Взгляд у него был пустой и потухший.
— Хорошо вам, — сказал он. — Вы-то один.
— Ерунда, — возразил я. — Когда торчишь целыми днями один как сыч, это тоже, знаете ли, не сахар. Уж вы мне поверьте.
Он понуро сидел в кресле. Глаза стеклянно поблескивали в неверном свете фонарей за окном. Узкие плечи поникли…
— Да, не так я себе представлял жизнь, не так, — сказал он немного погодя.
— Ну, это относится ко всем нам, — ответил я.
Через полчаса он ушел — налаживать отношения с женой. Я отдал ему кипу газет и полбутылки ликера «Кюрасао», с незапамятных времен пылившегося у меня на шкафу, — неприятная сладковатая дрянь, но для него как раз то, что нужно. Он все равно ничего не смыслил в этом.
Хассе удалился тихо, почти беззвучно, тень тенью — словно растворился. Я запер за ним дверь. На мгновение — будто кто взмахнул пестрым платком — в комнату ворвались обрывки музыки: приглушенные звуки скрипки, банджо, «И как я жить могла без тебя?…»
Я сел к окну. Кладбище было залито голубым лунным светом. Сверкающие буквы реклам скакали по верхушкам деревьев, а внизу во тьме мерцали мраморные надгробия. В их безмолвии не было ничего страшного. Близко-близко от них, сигналя, проносились автомобили, скользя светом фар по стертым от времени строкам эпитафий.

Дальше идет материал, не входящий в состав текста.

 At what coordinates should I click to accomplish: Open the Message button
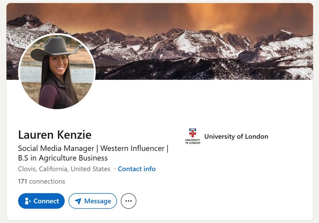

Я просидел так довольно долго, думая о всякой всячине. Среди прочего и о том, какими мы тогда вернулись с войны — молодыми, но уже изверившимися, как шахтеры из обвалившейся шахты. Мы хотели сражаться с ложью, себялюбием, бессердечием, корыстью — со всем тем, что было повинно в нашем прошлом, что сделало нас черствыми, жесткими, лишило всякой веры, кроме веры в локоть товарища и в то, что нас никогда не обманывало, — в небо, табак, деревья, хлеб, землю; но что из всего этого вышло? Все рушилось на глазах, предавалось забвению, извращалось. А тому, кто хранил верность памяти, выпадали на долю бессилие, отчаяние, равнодушие и алкоголь. Время великих и смелых мечтаний миновало. Торжествовали деляги, коррупция, нищета.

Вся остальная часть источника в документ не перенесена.